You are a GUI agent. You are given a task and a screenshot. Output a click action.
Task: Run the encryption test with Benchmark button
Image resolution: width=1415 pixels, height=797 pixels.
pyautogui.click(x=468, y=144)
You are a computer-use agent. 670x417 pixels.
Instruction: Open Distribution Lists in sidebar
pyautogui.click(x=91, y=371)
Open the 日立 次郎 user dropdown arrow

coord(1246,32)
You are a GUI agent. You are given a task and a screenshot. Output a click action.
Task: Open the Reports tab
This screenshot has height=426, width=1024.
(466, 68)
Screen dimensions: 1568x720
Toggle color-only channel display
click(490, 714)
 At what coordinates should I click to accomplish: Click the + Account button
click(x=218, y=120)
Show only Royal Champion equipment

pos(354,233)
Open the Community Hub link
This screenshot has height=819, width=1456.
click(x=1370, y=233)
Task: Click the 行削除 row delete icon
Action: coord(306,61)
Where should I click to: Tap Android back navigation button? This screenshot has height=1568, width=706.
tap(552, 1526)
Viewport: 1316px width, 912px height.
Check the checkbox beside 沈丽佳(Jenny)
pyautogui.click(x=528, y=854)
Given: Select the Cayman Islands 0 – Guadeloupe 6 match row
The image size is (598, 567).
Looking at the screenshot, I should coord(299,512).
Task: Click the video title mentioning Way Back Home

----------

- **Problem statement**
Lay out every line of the entries above as a JSON array of strings, one string per line, omitting blank lines.

- **Solved exercise**
[
  "You are a GUI agent. You are given a task and a screenshot. Output a click action.",
  "Task: Run the encryption test with Benchmark button",
  "Image resolution: width=1415 pixels, height=797 pixels.",
  "pyautogui.click(x=468, y=144)",
  "You are a computer-use agent. 670x417 pixels.",
  "Instruction: Open Distribution Lists in sidebar",
  "pyautogui.click(x=91, y=371)",
  "Open the 日立 次郎 user dropdown arrow",
  "coord(1246,32)",
  "You are a GUI agent. You are given a task and a screenshot. Output a click action.",
  "Task: Open the Reports tab",
  "This screenshot has height=426, width=1024.",
  "(466, 68)",
  "Screen dimensions: 1568x720",
  "Toggle color-only channel display",
  "click(490, 714)",
  " At what coordinates should I click to accomplish: Click the + Account button",
  "click(x=218, y=120)",
  "Show only Royal Champion equipment",
  "pos(354,233)",
  "Open the Community Hub link",
  "This screenshot has height=819, width=1456.",
  "click(x=1370, y=233)",
  "Task: Click the 行削除 row delete icon",
  "Action: coord(306,61)",
  "Where should I click to: Tap Android back navigation button? This screenshot has height=1568, width=706.",
  "tap(552, 1526)",
  "Viewport: 1316px width, 912px height.",
  "Check the checkbox beside 沈丽佳(Jenny)",
  "pyautogui.click(x=528, y=854)",
  "Given: Select the Cayman Islands 0 – Guadeloupe 6 match row",
  "The image size is (598, 567).",
  "Looking at the screenshot, I should coord(299,512).",
  "Task: Click the video title mentioning Way Back Home"
]